Responsiveness of Veterans Affairs Health Care System to Zolpidem Safety Warnings

Study Objectives

Sedative hypnotic medications are routinely prescribed for insomnia treatment, but have been associated with significant risks of morning-after impairment. We evaluated responsiveness in the Veterans Health Administration (VHA) facilities to two drug safety warnings recommending against high-dose zolpidem use-a 2007 Veterans Administration Pharmacy Benefits Management Service warning and a 2013 Food and Drug Administration (FDA) warning.


We used interrupted time-series design to assess how the two warnings influenced prescribing within the VHA in outpatients from 2005 to 2014. We assessed two outcomes: monthly outpatient use of (1) higher-than-recommended dose of zolpidem among zolpidem users and (2) any-dose zolpidem among all VHA users. In sensitivity analyses, we compared zolpidem prescribing to prescribing other sleep medications not subject to safety warnings.

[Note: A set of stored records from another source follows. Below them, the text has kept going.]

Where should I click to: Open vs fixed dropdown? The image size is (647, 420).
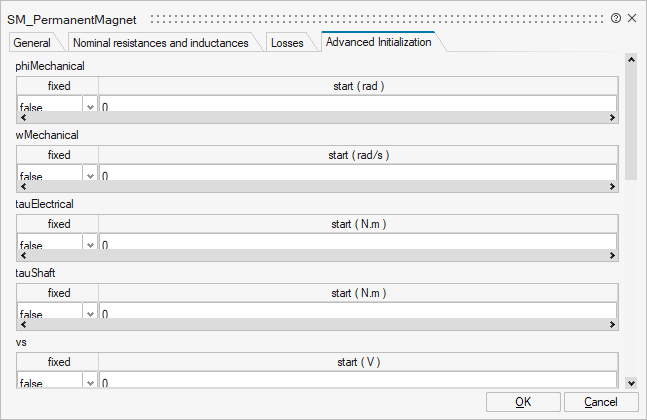coord(90,383)

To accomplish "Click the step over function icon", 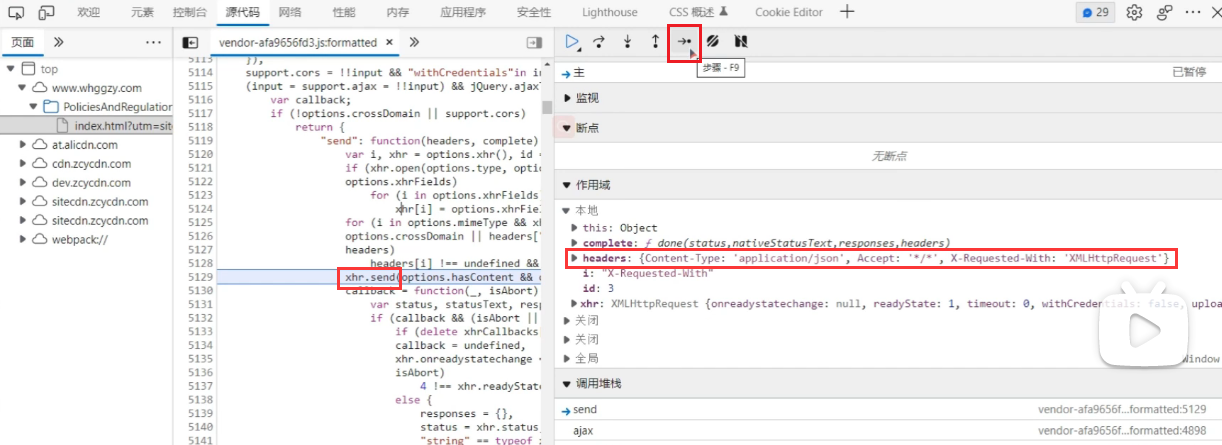I will click(600, 42).
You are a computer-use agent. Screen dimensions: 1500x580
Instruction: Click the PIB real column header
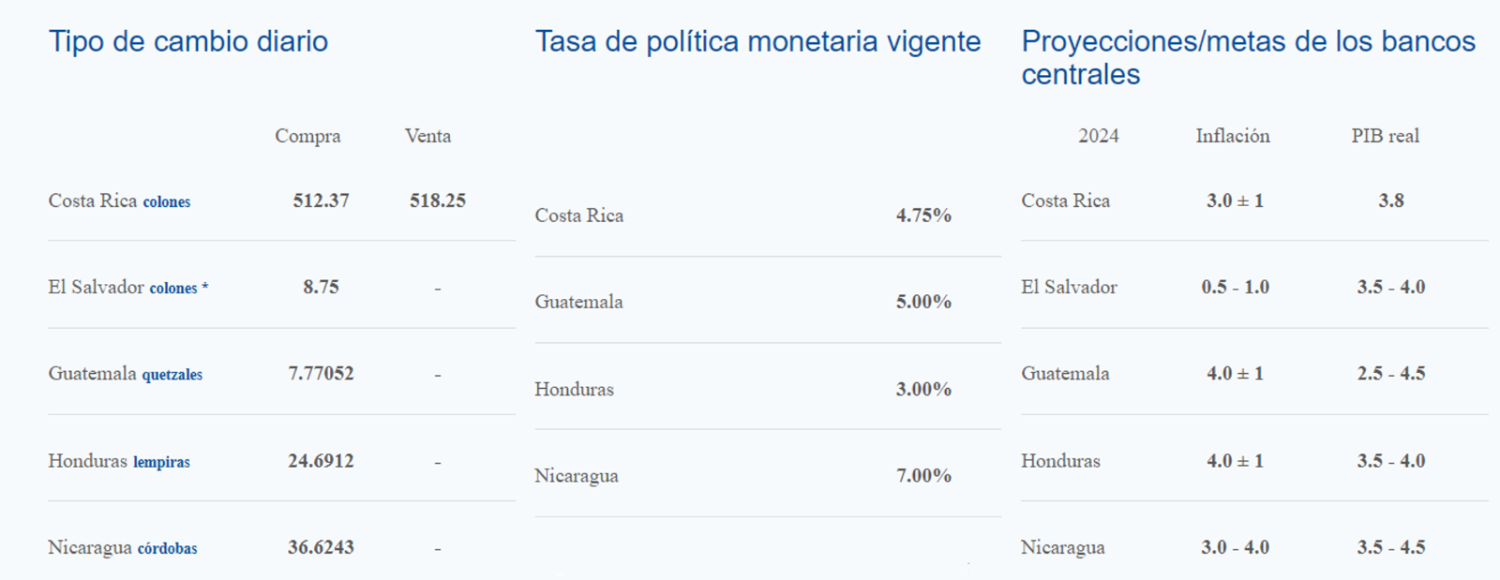(x=1386, y=136)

After the 2007 VHA warning, high-dose zolpidem use decreased significantly among both sexes from approximately 10% to 2%. Following the 2013 FDA warning, high-dose zolpidem use declined again; however, approximately half of women Veterans remained on high doses. Overall zolpidem use nearly quadrupled between the 2007 VHA and 2013 FDA warnings, but the overall use declined after the 2013 FDA warning. Increase in sedating antidepressant use was seen after the FDA warning, suggesting potential substitution.


Higher than recommended dose use within the VHA decreased after each zolpidem high dose warning. Although overall use also decreased after the FDA warning, almost 50% of high-dose use among women Veterans is concerning. Different strategies to communicate the warnings should be examined.